De acuerdo con la cobertura de la agencia Ukrinform, el ataque ucraniano alcanzó un hotel y una cafetería en Jorli, enclaves próximos a la costa del mar Negro, donde se celebraba una fiesta para miembros de las fuerzas de seguridad rusas y funcionarios. Representantes de las Fuerzas de Seguridad y Defensa de Ucrania informaron que el evento, al que no accede población civil debido al toque de queda y las estrictas medidas de contrainteligencia rusas, se desarrollaba en un entorno restringido, con consumo de alcohol y conductas descritas como ruidosas. Ukrinform detalló que, durante la operación, habrían resultado abatidos altos mandos policiales, entre ellos un responsable identificado como Serhi Bohan.
El gobierno de Kiev explicó al medio ucraniano que considera las instalaciones atacadas un “objetivo militar legítimo” dado que, bajo sus criterios, alojaban a personas directamente involucradas en acciones bélicas contra Ucrania. Las fuentes militares enfatizaron que “cualquiera que participe en una guerra criminal contra el pueblo ucraniano es un objetivo militar legítimo”, postura que enmarcaron como justificación al ataque. Según la información reunida por Ukrinform, el control ejercido por la administración rusa no solo restringe las actividades civiles sino que también transforma edificios antes destinados a la vida cotidiana en espacios de uso militar.
Mientras desde Kiev se argumentaba la legalidad del bombardeo bajo normas de guerra, Rusia aportaba una versión opuesta de los hechos. Según publicó el medio ruso, el Comité de Investigación de Rusia abrió una causa formal por supuesta comisión de un “atentado terrorista”, después de que el ataque ucraniano provocara al menos 27 víctimas mortales. Moscú denunció que el bombardeo impactó directamente en las instalaciones donde se encontraban civiles, además de personal militar y policial. La investigación busca esclarecer la autoría, motivaciones y circunstancias precisas del ataque.

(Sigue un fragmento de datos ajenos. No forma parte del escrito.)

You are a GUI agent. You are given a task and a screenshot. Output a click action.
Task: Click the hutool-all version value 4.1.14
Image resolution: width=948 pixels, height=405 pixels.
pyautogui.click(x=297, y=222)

El gobernador prorruso de Jersón, Vladimir Saldo, emitió declaraciones recogidas por la prensa rusa en las que responsabilizó al presidente de Ucrania, Volodimir Zelenski, de lo sucedido, aludiendo a que este episodio es reflejo del tipo de “paz” impulsada desde Kiev. Las expresiones de Saldo se produjeron en el contexto de negociaciones de paz auspiciadas por Estados Unidos, proceso que busca avances tras casi cuatro años de conflicto abierto, desde la ocupación de territorios ucranianos por las fuerzas rusas, según recordó Ukrinform.

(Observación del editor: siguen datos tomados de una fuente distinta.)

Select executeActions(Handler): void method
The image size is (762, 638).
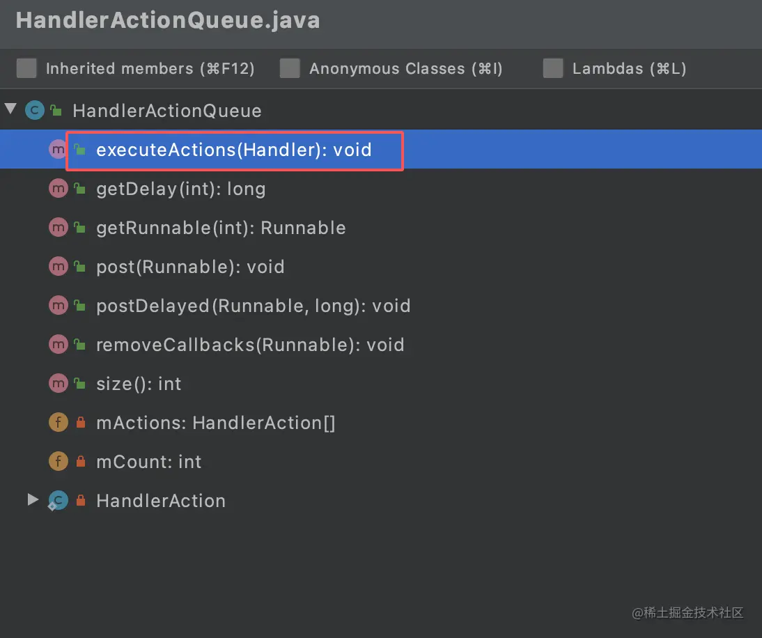point(233,150)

El medio ucraniano insistió en el argumento de que la ofensiva se dirigió contra una celebración exclusiva para fuerzas de seguridad y líderes de la administración rusa, no accesible para la población local por la implementación de un estricto toque de queda. Añadió que la transformación de la ciudad tras la ocupación ha reducido drásticamente la presencia de residentes ucranianos, mientras los espacios confiscados servirían actualmente como alojamiento y centros recreativos para las tropas y funcionarios rusos.

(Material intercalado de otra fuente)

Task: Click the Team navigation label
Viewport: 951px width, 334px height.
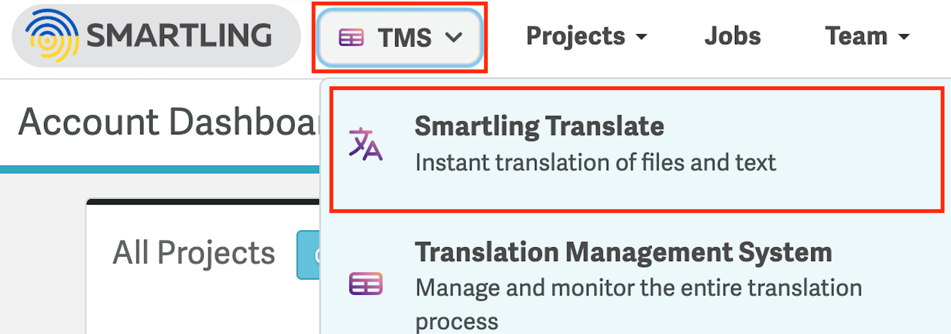Action: 856,36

Finalmente, Ucrania defendió ante la agencia Ukrinform que la acción respondió a información procedente de inteligencia militar, al identificar la concentración de mandos y agentes en el sitio bombardeado. Del lado ruso, las autoridades reiteraron su denuncia de que los ataques a instalaciones consideradas civiles constituyen violaciones al derecho internacional. La investigación iniciada en Moscú busca fundamentar esta posición, en momentos en que las discusiones sobre los límites de la acción militar en zonas ocupadas se mantienen en la agenda internacional, según consignó Ukrinform.